Ce n’est pas la peine de céder à la panique, de tout débrancher et de remiser votre multirotor sur une étagère : de toutes façons, vous êtes DEJA fiché et analysé. Allez, bons vols !

6 commentaires sur “DJI et la vie privée

  1. J’ai jamais été fan des machines DJI, mais ce que je viens de lire vient de me vacciner.
    Les logs des vols sont sur un cloud DJI et ils faut s’inscrire pour les récupérer ? Non mais LOL …
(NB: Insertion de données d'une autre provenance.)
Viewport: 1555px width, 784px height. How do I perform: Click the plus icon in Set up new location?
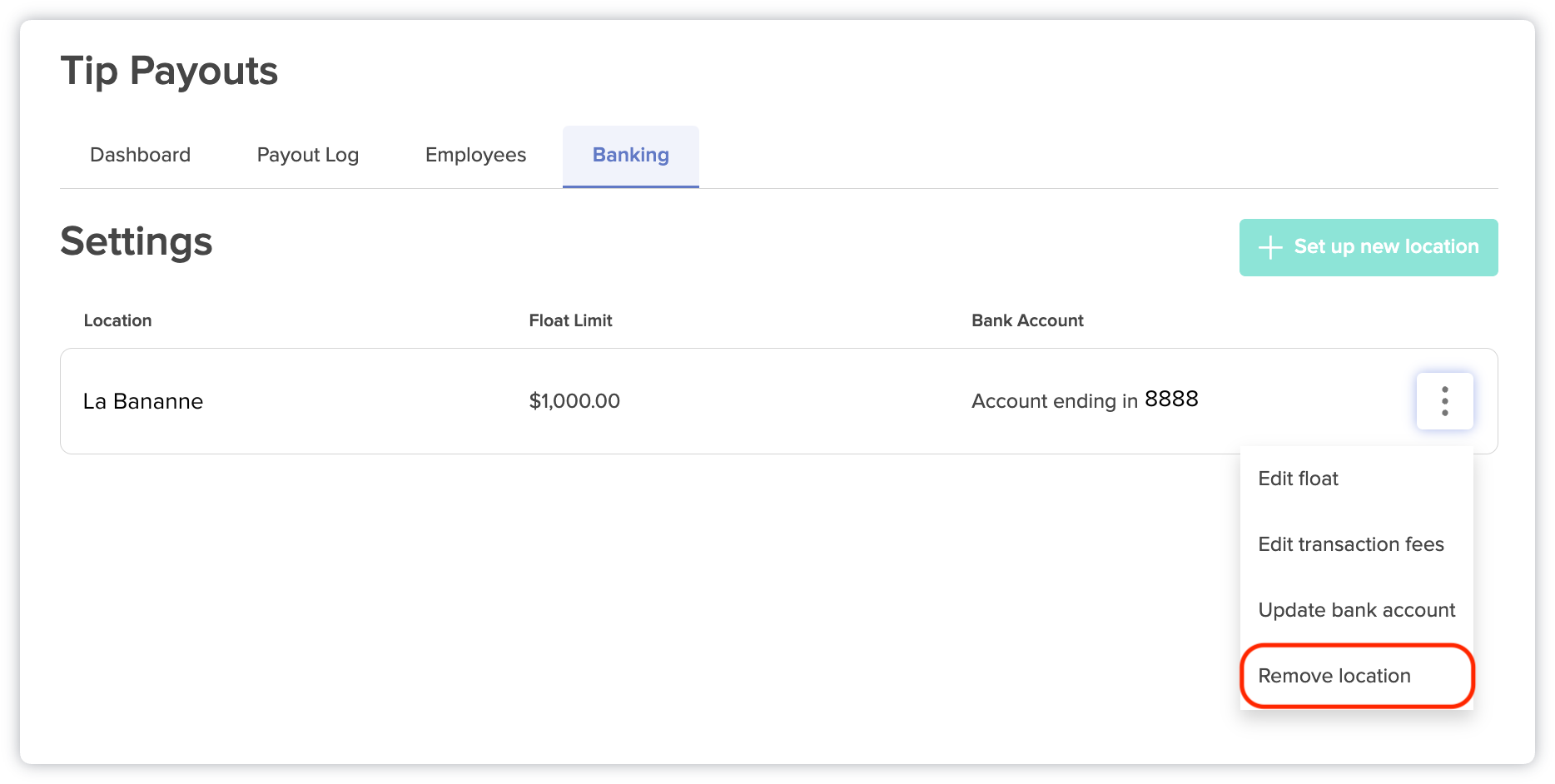[x=1269, y=247]
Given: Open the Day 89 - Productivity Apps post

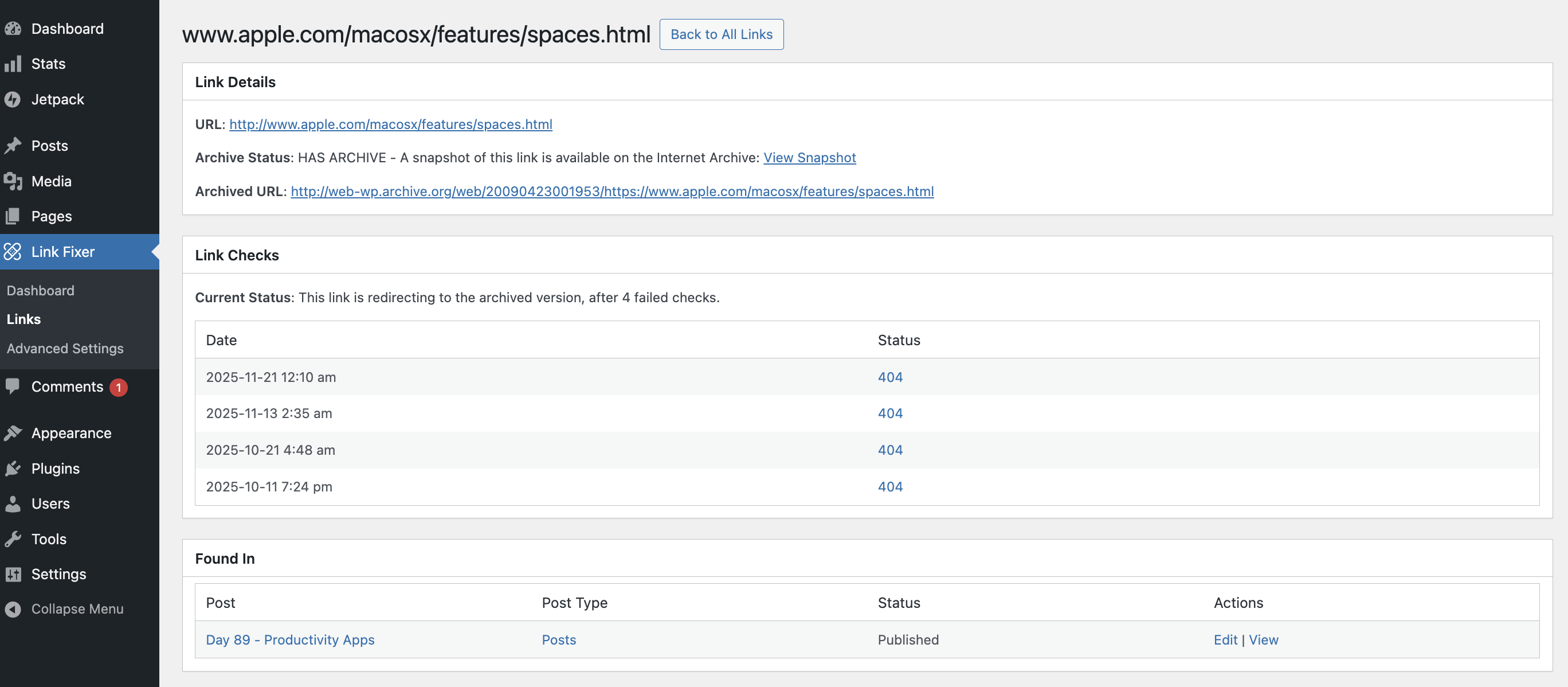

  2. Analyse très intéressante. Merci Fred. Il semble bien évident qu’à plus ou moins long terme on ne pourra pas échapper à ce genre de flicage. Comme nous sommes de plus en plus nombreux sur la planète, la probabilité d’y rencontrer des individus « tordus » avec des intentions plus ou moins avouables devient vite préoccupante. Et comme la technologie offre des ressources toujours plus puissantes et facilement accessibles, les pouvoirs publics auraient bien tort de s’en priver. Il faut effectivement s’inquiéter de l’usage qui pourrait en être fait. Mais comme le souligne Fred en conclusion de son post, ne sommes-nous pas déjà fliqués ? Smartphones, réseaux sociaux, cartes bancaires, caméras de vidéosurveillance, radars, carte Vitale, titres de transport … et j’en passe … sont déjà à l’œuvre. Alors, un moyen de plus ou de moins … qui va s’en soucier parmi les rampants que nous sommes ? Entre des canons laser doublés d’un radar ultra précis postés à grands frais dans tous les endroits sensibles et un data-center déjà à l’œuvre, le choix est vite fait. Il restera malgré tout une échappatoire : bricoler soi-même son multi avec un contrôleur de vol open-source, mais s’il doit intégrer les dernières technologies (waypoints, follow-me etc.) il va falloir s’accrocher.

  3. j’ai jamais été fan des technos propriétaires et leurs softs fermés où on sais pas trop ce que ce passe là dedans, que ce soit Microsoft pour le logiciel, Apple pour les smartphones et DJI pour les drones, dans chacun de cas cas la concurrence en open-source fournis les même fonctionnalités voir mieux, en l’occurence APM pour les drones.